While she doesn’t remember much, Lee said she knows what happened at her family home in 1939.  It’s an area off East Annie Street in what is now known as the Historic Southside Neighborhood.

"Would you believe that the newspaper said there were about 500 people gathered across the street over there," Lee said. "And do you know the policemen were all there and when my dad came home from work with a gun the police told him if he busted a cap, they would let the mob have us."

That day, that angry mob burned her family home to the ground. She said at the time she barely knew what was happening.

"Our parents worked like Trojans to get us out of there. They took us down a few blocks and that's where we stayed," Lee said.

Decades have passed and Lee has used her time wisely. Advocating for voters’ rights, for the rights of the unhoused, literacy for children and walking to Washington, D.C. to get the attention of lawmakers and President Joe Biden to get Juneteenth designated as a federal holiday.

She never lost sight of the fact that she wanted that land her family's home used to stand on, that has been vacant for so long. Lee eventually found out that Trinity Habitat for Humanity owned that land, a nonprofit that coincidentally, she is a founding member of.

"I was going to put a house on it for sale and then Habitat brought me the plans of a house they planned to build. I was so happy I could have done a holy dance! I was awestruck. I didn't know how to act and I have decided that he house that the house I live in, I'm going to leave [that house] and only bring my toothbrush to the new one," Lee said.

For their part in history, Trinity Habitat’s CEO Gage Yager partnered with Citizens Concerned with Human Dignity to break ground on the historic lot. They told NBC 5 it was a fitting gift for Lee’s lifelong dedication to racial justice, affordable housing, and her influence within the community. They sold the land to her for $10, just to make the transaction legal.

Lee is known for doing so much for her community with work that reverberates internationally, and now, she is getting a beautiful reward of her own. When Texas Capital and Texas-based HistoryMaker Homes found out the house was for Lee, they made it a team effort to do it for her, free of charge.

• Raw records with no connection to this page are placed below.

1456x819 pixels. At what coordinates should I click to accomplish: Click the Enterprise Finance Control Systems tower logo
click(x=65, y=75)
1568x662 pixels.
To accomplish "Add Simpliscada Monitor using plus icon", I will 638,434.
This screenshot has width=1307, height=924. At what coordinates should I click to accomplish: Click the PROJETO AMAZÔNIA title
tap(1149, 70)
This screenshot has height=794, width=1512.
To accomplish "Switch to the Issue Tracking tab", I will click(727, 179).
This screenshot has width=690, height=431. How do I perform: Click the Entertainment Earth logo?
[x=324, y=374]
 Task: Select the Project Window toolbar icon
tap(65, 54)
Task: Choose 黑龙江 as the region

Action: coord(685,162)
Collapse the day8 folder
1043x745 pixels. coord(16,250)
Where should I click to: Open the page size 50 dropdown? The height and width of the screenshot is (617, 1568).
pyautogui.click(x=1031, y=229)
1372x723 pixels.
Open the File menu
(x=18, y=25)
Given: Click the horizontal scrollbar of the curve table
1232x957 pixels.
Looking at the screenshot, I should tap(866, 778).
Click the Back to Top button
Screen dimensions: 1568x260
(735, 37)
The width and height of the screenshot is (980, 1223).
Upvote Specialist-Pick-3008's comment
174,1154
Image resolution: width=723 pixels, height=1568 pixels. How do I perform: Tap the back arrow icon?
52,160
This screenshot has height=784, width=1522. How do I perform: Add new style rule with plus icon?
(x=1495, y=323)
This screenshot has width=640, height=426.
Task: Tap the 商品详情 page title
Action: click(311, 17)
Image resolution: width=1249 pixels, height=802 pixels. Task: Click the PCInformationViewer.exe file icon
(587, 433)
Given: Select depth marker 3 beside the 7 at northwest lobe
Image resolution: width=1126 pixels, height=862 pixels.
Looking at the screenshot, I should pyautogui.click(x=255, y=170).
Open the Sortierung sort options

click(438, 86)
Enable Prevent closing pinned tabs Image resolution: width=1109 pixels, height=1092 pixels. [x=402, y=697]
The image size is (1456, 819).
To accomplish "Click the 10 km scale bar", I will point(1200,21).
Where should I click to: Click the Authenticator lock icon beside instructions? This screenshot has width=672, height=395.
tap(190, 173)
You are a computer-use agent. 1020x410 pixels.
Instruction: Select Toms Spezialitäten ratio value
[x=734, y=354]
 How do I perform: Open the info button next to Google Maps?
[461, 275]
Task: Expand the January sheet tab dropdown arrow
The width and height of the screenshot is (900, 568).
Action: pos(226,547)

"Her legacy won’t be [just] Juneteenth, but a collaboration and when you show love for one another and you have a heart for others it comes back what, three-fold," Effie Dennison with Texas Capital said.

Texas Capital Foundation has funded the cost of all the new furnishings for the home and will also provide volunteers for the wall-raising for the house. HistoryMaker Homes has been working with Lee to pick all the interior design and they are absorbing the cost to build it.

A turn-key gift for a woman who deserves so much.

Ironically, the house is going to be just a few blocks down from where the National Juneteenth Museum is set to open in 2025. Lee and her team have already raised more than $30M for the project of the $70M they need.

Lee has accomplished so much in her 97 years, but she still said, she isn't done.

"There is so much work to be done. You can't rest on your laurels, but I am so thankful to God that he has allowed me to do the things that have brought me to this point," Lee said.

The team working on the home is hoping to have it done as soon as possible.